Write-behind Doc updates

Type: Documentation
Status: Closed
Priority: 1 Critical
Resolution: Fixed
Component/s:
Labels:

Assignee:
Reporter: alexsnaps
Created: January 12, 2011
Votes: 0
Watchers: 0
Updated:
July 27, 2012
Resolved:
February 17, 2011

Description

We should clarify docs on how write-behind shutdown happens depending on whether clustered or not… Also need to add doc about the new concurrency & bounded queue settings

Comments

Gautam Jayaprakash 2011-01-12

Checked the “Documentation Required” field.

Fiona OShea 2011-01-17

Please checkin with Igal to make sure he has the information needed.

Alexander Snaps 2011-01-31

I mailed you these details below. Assigning to you if you don’t mind, assign back or mail me if you miss information. We can have a quick chat at some point as well if that is easier.

Queue-size monitoring

Users can now monitor the amount of elements on the write-behind queue. The size is available through the net.sf.ehcache.statistics.LiveCacheStatistics#getWriterQueueLength method on all statistics (which will return -1 if no write-behind registered). The method exposes the size of the local queue, for all buckets (see #3). Should a batch (or an Element) be currently processed, these will not be reflected in the exposed figure. The method does not reflect any coalescing (if enabled). Indeed, coalescing is only done at the processed batch level.

Max queue size

A writer’s queue size can now be bound. Using the new net.sf.ehcache.config.CacheWriterConfiguration#setWriteBehindMaxQueueSize or the writeBehindMaxQueueSize attribute on cacheWriter element, a user can limit the size of the queue of write-behind. This limit applies per Bucket (see #3), as do the other settings for a writer. Default value is 0, which is unbound (same behavior as before). The limit applies against the same “meaning” of queue-size as in #1. When adding a new element to the queue (putWith or removeWithWriter methods on Cache), the size is checked. When the limit is reached the corresponding Cache operation will block until the queue size decreases by one…

Concurrency

Using net.sf.ehcache.config.CacheWriterConfiguration#setWriteBehindConcurrency or the writeBehindConcurrency attribute on the cacheWriter element, users can configure the amount of thread/bucket pair that write-behind will use to write. Default value is 1 (same behavior as before). When a cache operation occurs, the writer will dispatch the element to a bucket based on the key’s hash code. That way a same key always goes to the same bucket/thread pair. Each bucket has its own writer thread that will all use the same settings: minWriteDelay, maxWriteDelay, rateLimitPerSecond, writeCoalescing, writeBatching, writeBatchSize, retryAttempts, retryAttemptDelaySeconds… It is important here to understand that configuration involving size or rate will apply equally to all bucket/thread pairs. So that a rate limit of 100 operations per second, with a concurrency setting of 4 means that 4 threads will write at a maximum rate of 100 operations per second (meaning a 400 operations). These settings were already per node, so that in a clustered setup with 10 nodes, you effectively hit the store at a maximum rate of 4,000 operations per second.

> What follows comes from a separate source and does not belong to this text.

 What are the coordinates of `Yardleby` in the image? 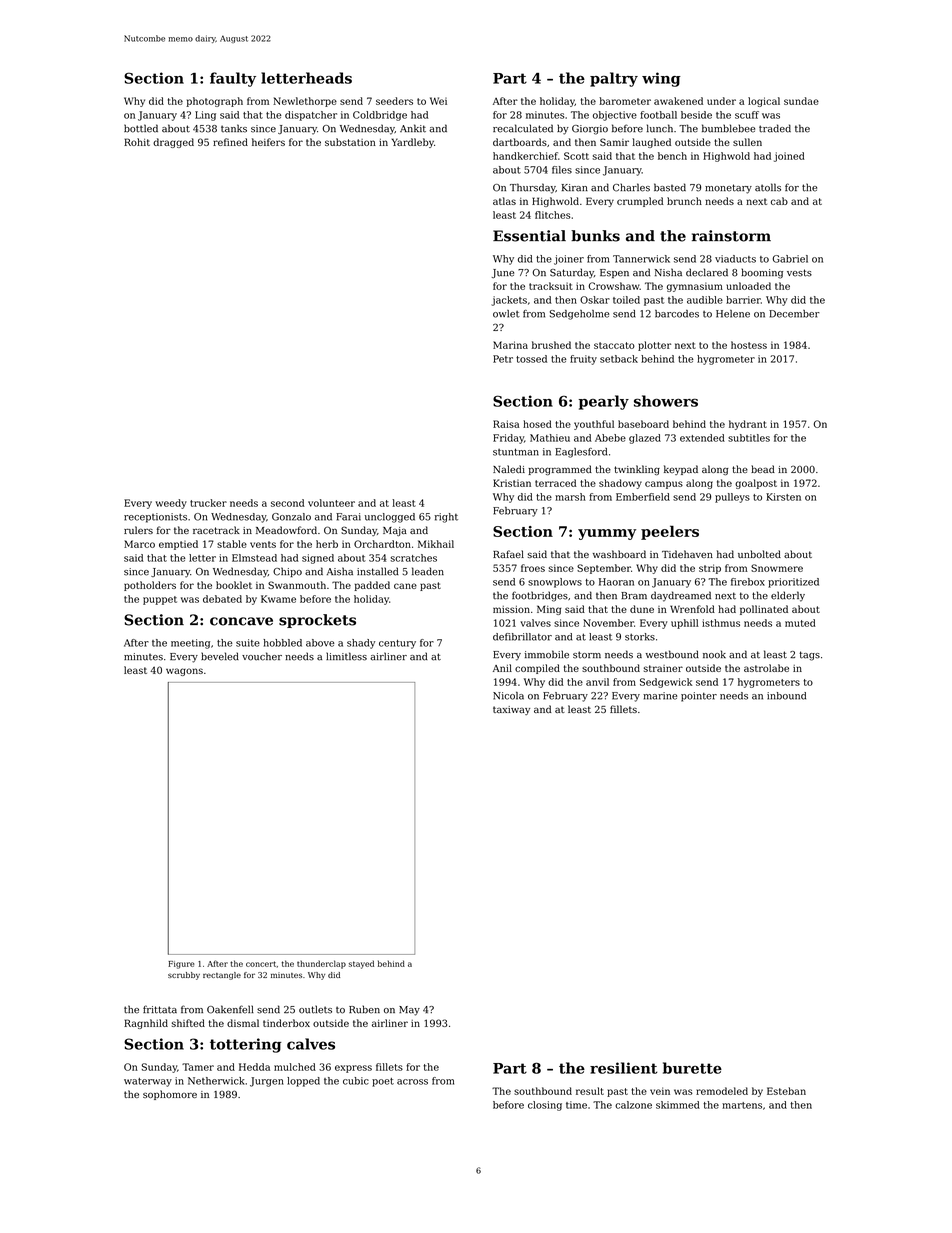 It's located at (413, 143).
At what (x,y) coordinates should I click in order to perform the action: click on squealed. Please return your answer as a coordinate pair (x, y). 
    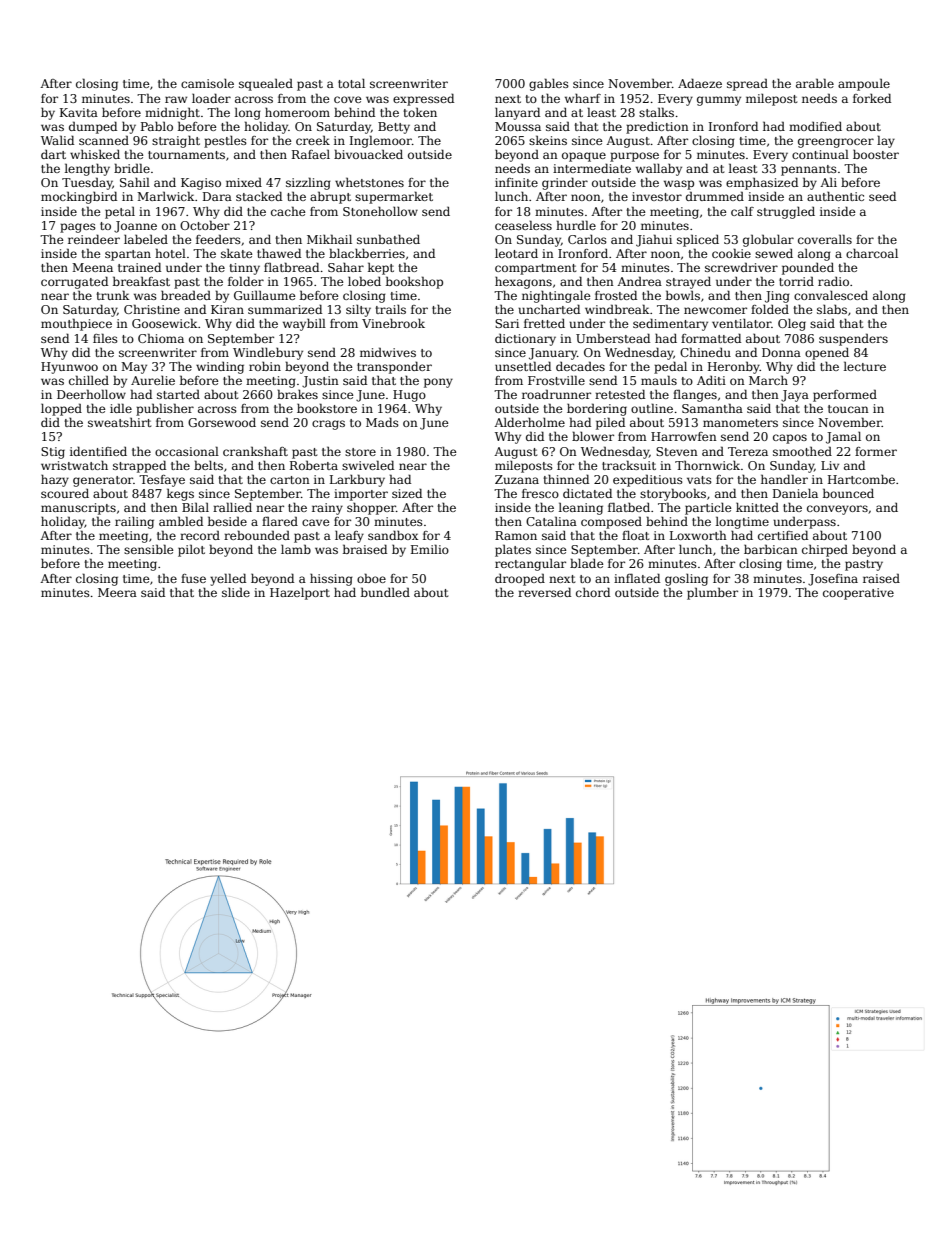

No more stealing (Clustered only)

Stealing from one queue to another (whether local or across nodes) is now disabled. While not configurable from ehcache, tim-async had the feature turned on by default. Because of the bucket/thread-to-key affinity, stealing doesn’t really makes sense (and was not what the customer wanted), also in our testing, it turned out stealing was doing more harm than good performance-wise…

ilevy 2011-02-11

in write_through_caching.apt there’s a section that says:

” *** Cluster-wide queue processing

In a cluster each node will have a <<<CacheWriter>>> configured. These will process their local work, but if there is no local
work, they will poll the other nodes to see if there is outstanding work and process part of that work.

This means that workload is balanced across the cluster, and that the write-behind queue will be serviced as long as there is one
Ehcache L1 instance in the cluster. " i assume this is referring to "work stealing" and so i've removed it (per #4 above). if this is referring to something else, let me know.

ilevy 2011-02-11

found this in the doc: “ rateLimitPerSecond The maximum number of store operations to allow per second. If writeBatching is enabled, “ any idea where this was supposed to go after the comma?

ilevy 2011-02-15

please answer the questions in the comments and reassign to me.

Alexander Snaps 2011-02-16

On you first comment: Yes work stealing is now disabled. So this paragraph can go. If we ever want to support this, we need to make it configurable (as it is in the toolkit). But under load this makes your app choke On the Batching: I guess what it means is that if given a certain batchSize, the writer can “skip” a write loop to keep tps down. if you have a rateLimit of 10 and the batch to be written is of 11, then the writer will skip this batch and retry later until tps is below the boundary.

ilevy 2011-02-17

i think we need to clarify better the relationship between writeBatchSize and rateLimitPerSecond, as this seems to be a somewhat subtle relationship with perhaps an important influence on performance.